A Bsafe escolheu um outro caminho. A primeira fase é sequenciar geneticamente a praga-alvo — um processo que era proibitivo financeiramente no passado, com um custo perto de US$ 100 milhões, e que se tornou mais viável com os custos hoje em torno de US$ 100 por sequenciamento, segundo a GRIDX.
Feito o sequenciamento genético da praga-alvo, os pesquisadores usam algoritmos para detectar quais gêneses deveriam ser anulados. Com esse resultado, partem para a produção da molécula de RNAi, o que no primeiro momento é feito em laboratório com o uso de bactérias geneticamente modificadas.
A segunda etapa do processo é o pulo do gato. Com a molécula de RNAi produzida, os pesquisadores fazem a multiplicação dela com levedura — a mesma usada na fabricação de cerveja. Como o RNAi é uma molécula muito instável, a levedura inativada o encapsula, dando maior shelf life.
“Acho que vai ser o primeiro produto do mundo produzido nesse formato, em levedura”, aposta Ribolla.
A forma encontrada pela Bsafe também pode ajudar na aprovação dos reguladores, uma discussão que ainda está em curso. Tecnicamente, o bioinsectida da startup não é transgênico.
“Não é transgênico. Essa levedura não vai se multiplicar no meio ambiente porque está morta. É uma construção sintética”, disse o pesquisador. De certa forma, o bioinseticida poderia ser encarado como um derivado de transgênico, uma vez que uma bactéria geneticamente modificada foi usada no início do processo.
O modelo de negócios
Enquanto Ribolla e equipe avançam nas pesquisas, Tomé já se articula para levar a Bsafe à escala comercial. Como um negócio eminentemente de biotecnologia, a startup não vai ter fábricas ou força de vendas.
A ideia é que os bioinseticidas cheguem ao campo por meio de parcerias — gigantes de insumos poderiam licenciar a molécula, sem a necessidade de capital fixo em fábricas e força de vendas.
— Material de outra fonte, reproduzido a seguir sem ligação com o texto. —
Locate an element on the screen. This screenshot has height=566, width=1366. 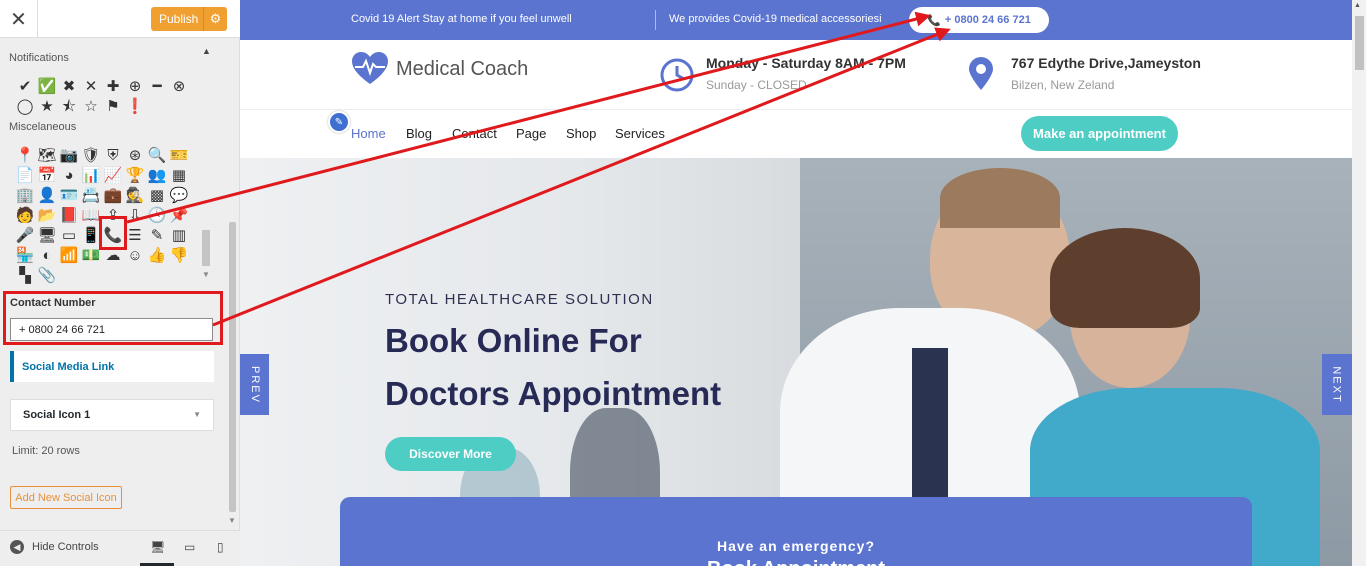
check-icon: ✔ is located at coordinates (25, 86).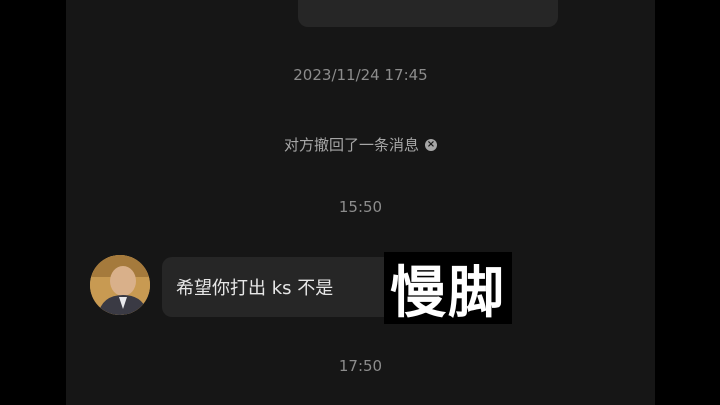 The height and width of the screenshot is (405, 720). I want to click on timestamp: 17:50, so click(360, 366).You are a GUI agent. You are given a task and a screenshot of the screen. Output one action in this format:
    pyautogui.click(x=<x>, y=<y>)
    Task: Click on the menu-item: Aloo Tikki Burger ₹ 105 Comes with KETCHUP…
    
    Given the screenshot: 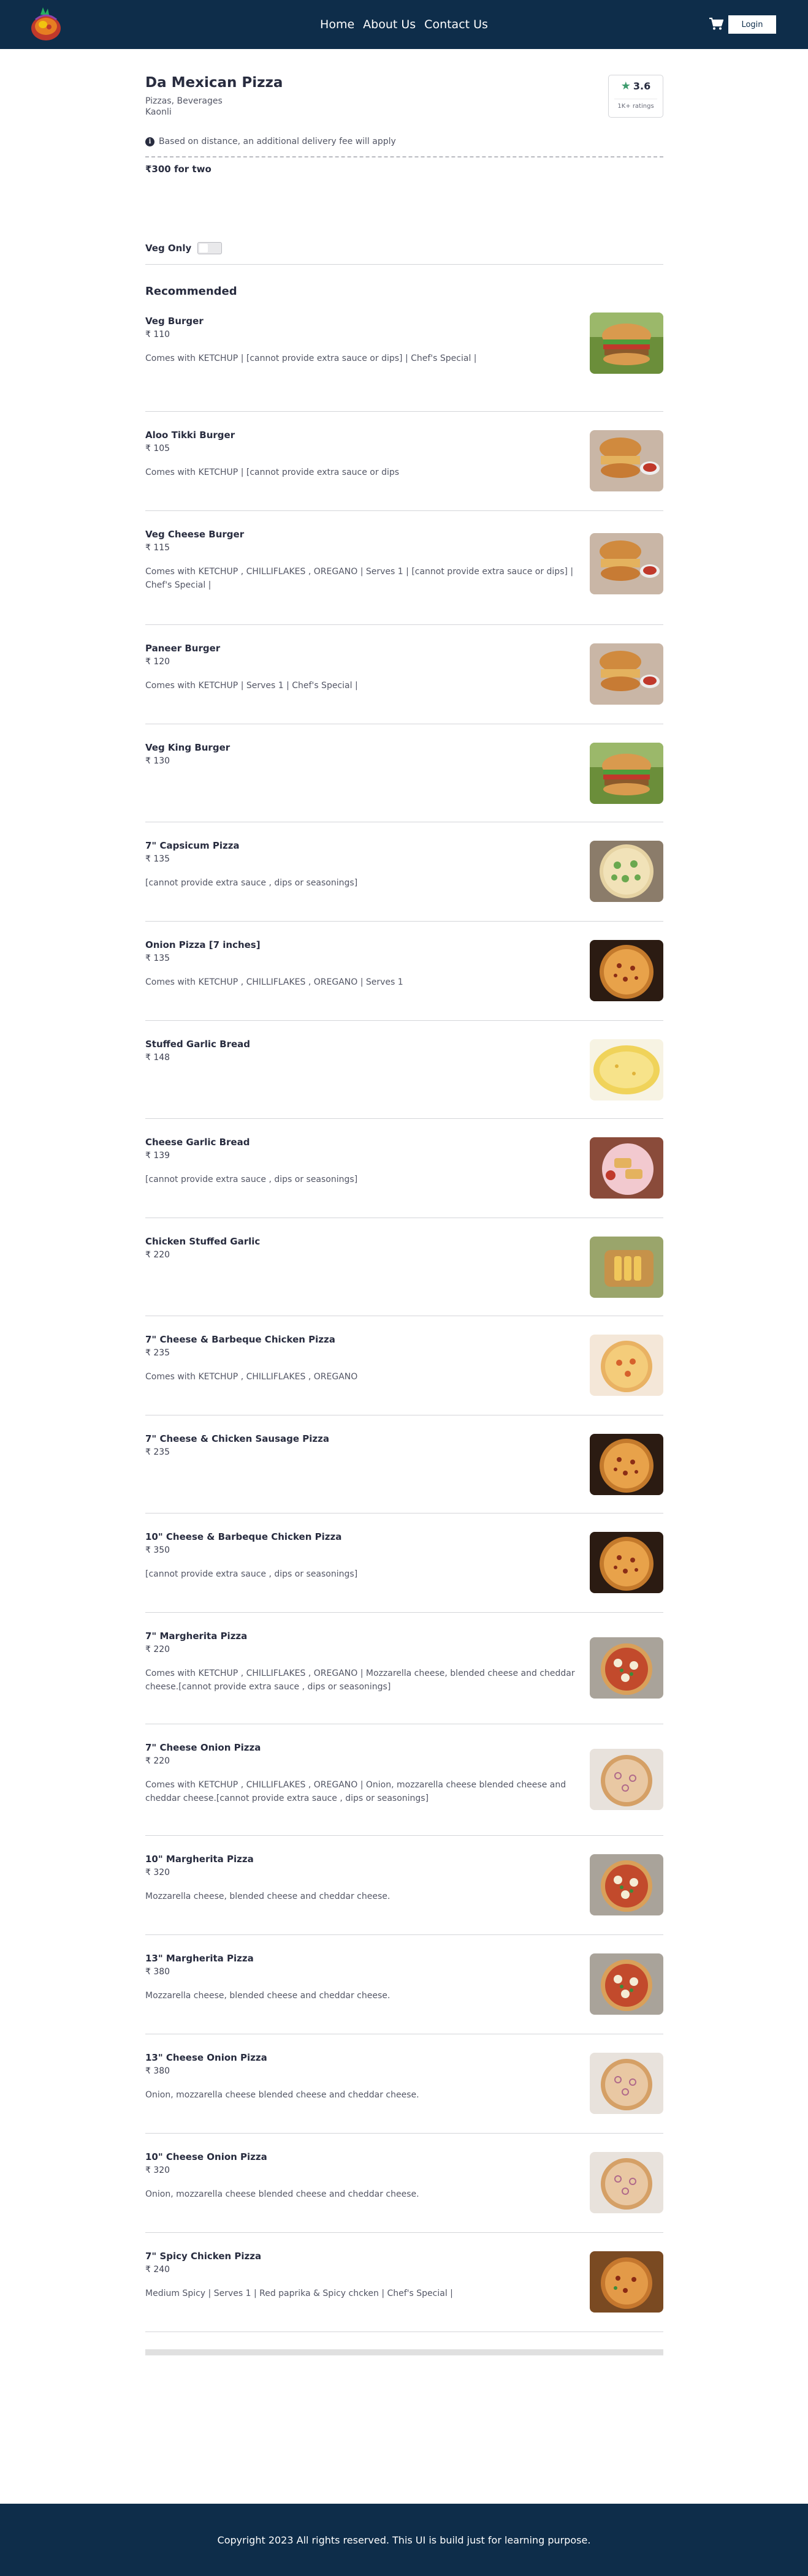 What is the action you would take?
    pyautogui.click(x=404, y=462)
    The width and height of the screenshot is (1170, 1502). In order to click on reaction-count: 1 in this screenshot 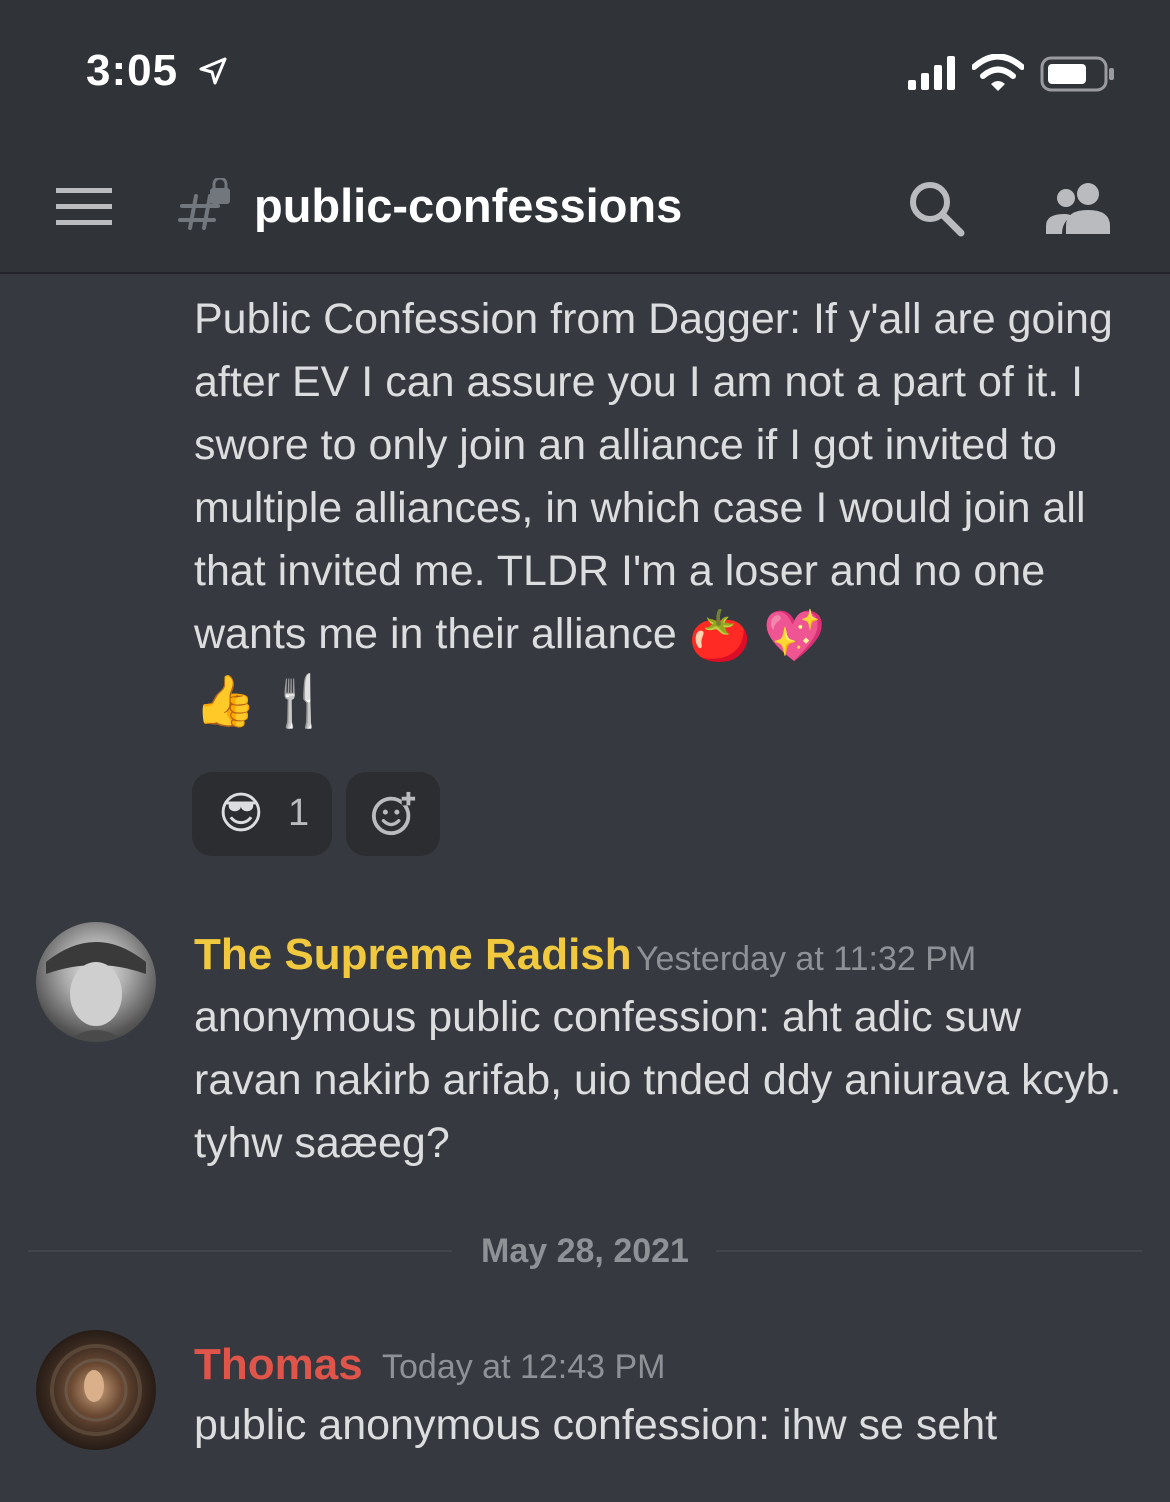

“Como eu navego bem no mundo das corporate, vamos conversar com alguns players para ter uma parceria estratégia que ajude o produto a chegar mais fácil no mercado”, adiantou o CEO da Bsafe.
No futuro, o desenvolvimento de novos bioinseticidas também pode ser feito em parceria com grandes players da indústria. A startup também quer estar preparada para rodadas de investimentos, com fundos de venture capital gringos ou brasileiros “Temos múltiplas possibilidades para acelerar”, disse Tomé.
Atualmente, a GRIDX é a única investidora financeira da Bsafe. Liderada no Brasil por Francisco Salvatelli, a firma de venture capital conheceu a startup durante a prospecção de cientistas que fez em 2021. Ribolla foi escolhido para fazer parte de uma imersão de três meses e, no fim do processo, recebeu o investimento para levar o projeto adiante.
Com mais de 70 investidas, todas com uma pegada de deep tech, a GRIDX conta com quatro companhias brasileiras no portfólio — a Bsafe foi a primeira. Usualmente, a GRIDX faz um primeiro cheque de US$ 250 mil nos projetos em que investe. A firma ainda pode acompanhar duas rodadas, fazendo um investimento total de US$ 1,5 milhão por ativo, contou Salvatelli.
Desde que foi criada, a GRIDX levantou dois fundos, um de US$ 12 milhões já totalmente investido e outro de US$ 30 milhões, que alocou 50% do total até agora. Nos próximos meses, outros dois projetos brasileiros devem entrar no portfólio.